Given task A: In the puppy growling thread, after what age will the trainer consider starting with Colt?
Given task B: Please reproduce the passage of the puppy growling thread between "What's done is" and "this site JRG!", inclusive.

## START Selected extract

# Growling/ Teeth showing question



## JRG (Feb 28, 2009)

Colt is our new 8 week old male GSD pup, we have only had him at home for 3 weeks. For the past 2 to 3 weeks, while playing with his tug rope or ball, he begins to focus on our hands or feet (usually when we walk though the house or try to walk away) and starts nipping, quite hard at times and nothing can deter him. We have tried to refocus him onto his toys or do some OB work (he has learned to sit, but won't when he is in these moods). When we try to push him away, pick him up to put him in time out or touch him in any way when he is in these moods, he shows his teeth, snaps and growls viciously. My question is: I understand the nipping is normal in pups, but is this growling, snapping, teeth showing normal? I often wonder if what sounds vicious to me is just his way of wanting to play... I still can't help but think he should not be growling and showing his teeth at me or my wife... 

As an FYI, this is our first pup and we are planning to have him professionally trained but want to do as much as we can first. The trainer will only consider starting with him after he is 6 mos old. 

Thanks for any insight...


----------



## Amaruq (Aug 29, 2001)

Well first off if he is 8 weeks and you have already had him 3 weeks that means he left his litter mates and mother 3 weeks to early. Those three weeks is when they learn the rules of using their teeth appropriately because their siblings and mother will correct them when they go too far. 

As soon as he does this IMMEDIATELY walk away and ignore him. Keep working on the redirection as well. Make sure he gets PLENTY of exercise and mentally stimulate him. In ways yes the growling and snapping IS typical puppy behavior, but as I said earlier, it is a lesson they begin to learn when they are with their siblings and mother. 

What's done is done and you will have your work cut out for you with socializing with other dogs and humans once he has his shots.


----------



## onyx'girl (May 18, 2007)

Good advice Amaruc. Welcome to this site JRG! 
I'd like to add that if you are having him professionally trained, does this mean you are sending him away for it? Training starts when you bring your pup home, and I'd get into a puppy socializing class first, then do an obedience class together. The bond you have with your pup is very important. Research the send away training, make sure this is something you feel is really needed if this is what you are thinking of doing. I could not, would not let someone else train my dog for me.

## END Selected extract
## START Given information

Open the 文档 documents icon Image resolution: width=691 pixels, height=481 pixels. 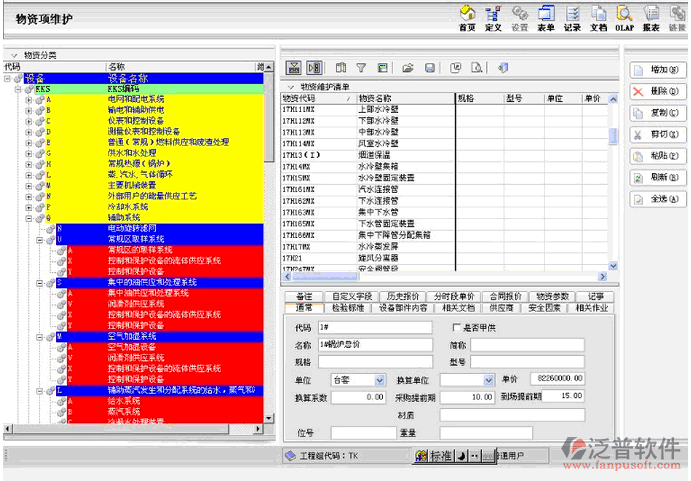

## END Given information

Task solution A: After he is 6 months old.

Task solution B:
What's done is done and you will have your work cut out for you with socializing with other dogs and humans once he has his shots.


----------



## onyx'girl (May 18, 2007)

Good advice Amaruc. Welcome to this site JRG!